**To do:**
A single number is wanted: how many lines of the data include the string "Expand".

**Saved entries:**
::::
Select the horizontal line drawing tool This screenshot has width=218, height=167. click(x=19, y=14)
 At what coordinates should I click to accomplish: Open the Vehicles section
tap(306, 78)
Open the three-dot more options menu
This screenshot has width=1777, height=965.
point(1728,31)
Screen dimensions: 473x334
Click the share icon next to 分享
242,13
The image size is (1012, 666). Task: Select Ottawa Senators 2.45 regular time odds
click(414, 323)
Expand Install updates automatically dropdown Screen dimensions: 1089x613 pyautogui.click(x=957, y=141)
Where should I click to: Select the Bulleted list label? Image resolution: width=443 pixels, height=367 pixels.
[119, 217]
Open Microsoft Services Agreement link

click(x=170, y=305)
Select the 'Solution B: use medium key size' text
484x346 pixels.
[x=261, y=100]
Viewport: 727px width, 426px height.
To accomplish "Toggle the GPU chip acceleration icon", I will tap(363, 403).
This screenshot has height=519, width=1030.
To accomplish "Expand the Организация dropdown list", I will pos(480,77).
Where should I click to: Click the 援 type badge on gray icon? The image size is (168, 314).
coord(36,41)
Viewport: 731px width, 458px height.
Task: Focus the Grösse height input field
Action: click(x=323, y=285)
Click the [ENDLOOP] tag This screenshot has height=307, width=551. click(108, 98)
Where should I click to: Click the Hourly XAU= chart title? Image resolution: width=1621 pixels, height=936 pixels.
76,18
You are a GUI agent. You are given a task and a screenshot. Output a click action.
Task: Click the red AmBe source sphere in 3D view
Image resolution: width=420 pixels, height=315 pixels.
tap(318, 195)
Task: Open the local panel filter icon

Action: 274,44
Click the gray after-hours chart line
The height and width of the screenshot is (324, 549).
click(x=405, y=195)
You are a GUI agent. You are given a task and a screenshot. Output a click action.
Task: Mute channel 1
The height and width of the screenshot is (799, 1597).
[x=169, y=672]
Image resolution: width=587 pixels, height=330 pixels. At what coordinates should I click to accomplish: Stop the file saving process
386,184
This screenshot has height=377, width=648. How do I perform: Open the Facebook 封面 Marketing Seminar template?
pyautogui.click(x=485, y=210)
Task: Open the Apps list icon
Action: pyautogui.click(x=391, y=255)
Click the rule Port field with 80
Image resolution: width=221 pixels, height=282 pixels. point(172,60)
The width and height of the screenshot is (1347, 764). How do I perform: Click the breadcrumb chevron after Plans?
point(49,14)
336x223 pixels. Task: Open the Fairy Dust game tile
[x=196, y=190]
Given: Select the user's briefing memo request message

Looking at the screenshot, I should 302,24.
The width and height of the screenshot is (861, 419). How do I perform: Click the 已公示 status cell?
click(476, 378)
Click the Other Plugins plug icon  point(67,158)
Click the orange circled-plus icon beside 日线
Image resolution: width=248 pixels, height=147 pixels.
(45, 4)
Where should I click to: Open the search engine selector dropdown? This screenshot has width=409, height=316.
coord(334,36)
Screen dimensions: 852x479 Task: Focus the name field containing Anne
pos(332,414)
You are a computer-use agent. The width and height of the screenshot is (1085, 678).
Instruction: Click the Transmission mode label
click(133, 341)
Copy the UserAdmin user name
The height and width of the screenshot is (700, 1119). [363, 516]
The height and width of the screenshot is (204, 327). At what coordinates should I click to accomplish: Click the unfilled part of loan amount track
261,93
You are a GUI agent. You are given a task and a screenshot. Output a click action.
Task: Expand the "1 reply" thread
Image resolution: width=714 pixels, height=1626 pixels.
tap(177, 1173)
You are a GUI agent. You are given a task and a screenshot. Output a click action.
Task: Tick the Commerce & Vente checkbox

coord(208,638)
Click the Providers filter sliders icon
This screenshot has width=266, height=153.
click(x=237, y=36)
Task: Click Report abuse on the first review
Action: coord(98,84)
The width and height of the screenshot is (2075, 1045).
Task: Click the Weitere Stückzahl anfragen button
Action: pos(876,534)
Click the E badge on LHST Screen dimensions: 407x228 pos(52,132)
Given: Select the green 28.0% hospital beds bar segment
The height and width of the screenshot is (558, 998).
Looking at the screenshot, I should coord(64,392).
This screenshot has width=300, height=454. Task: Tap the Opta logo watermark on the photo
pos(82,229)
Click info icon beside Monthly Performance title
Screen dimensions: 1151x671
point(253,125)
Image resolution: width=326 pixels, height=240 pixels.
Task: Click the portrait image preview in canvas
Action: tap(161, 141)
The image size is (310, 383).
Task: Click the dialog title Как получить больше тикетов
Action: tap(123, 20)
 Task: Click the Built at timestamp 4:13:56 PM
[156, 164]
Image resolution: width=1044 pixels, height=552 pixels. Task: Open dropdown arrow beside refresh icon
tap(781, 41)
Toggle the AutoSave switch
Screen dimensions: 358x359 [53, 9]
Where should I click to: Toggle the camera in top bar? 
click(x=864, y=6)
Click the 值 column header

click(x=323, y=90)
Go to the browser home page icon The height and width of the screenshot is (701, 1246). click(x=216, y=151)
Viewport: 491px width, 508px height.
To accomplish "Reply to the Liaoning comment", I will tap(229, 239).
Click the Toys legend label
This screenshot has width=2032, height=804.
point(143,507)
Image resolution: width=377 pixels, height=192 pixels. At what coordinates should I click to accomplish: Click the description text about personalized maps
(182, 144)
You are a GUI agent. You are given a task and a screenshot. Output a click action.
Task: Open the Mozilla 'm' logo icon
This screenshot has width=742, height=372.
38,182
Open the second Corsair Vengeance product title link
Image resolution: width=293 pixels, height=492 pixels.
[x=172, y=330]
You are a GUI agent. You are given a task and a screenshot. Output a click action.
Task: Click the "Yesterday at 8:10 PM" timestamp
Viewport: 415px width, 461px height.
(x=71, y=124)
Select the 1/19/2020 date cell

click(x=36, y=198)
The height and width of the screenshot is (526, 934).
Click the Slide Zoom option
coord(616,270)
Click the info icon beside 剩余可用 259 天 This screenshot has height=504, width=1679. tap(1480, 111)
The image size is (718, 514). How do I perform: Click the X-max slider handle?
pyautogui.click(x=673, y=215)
::::
**Answer box:**
3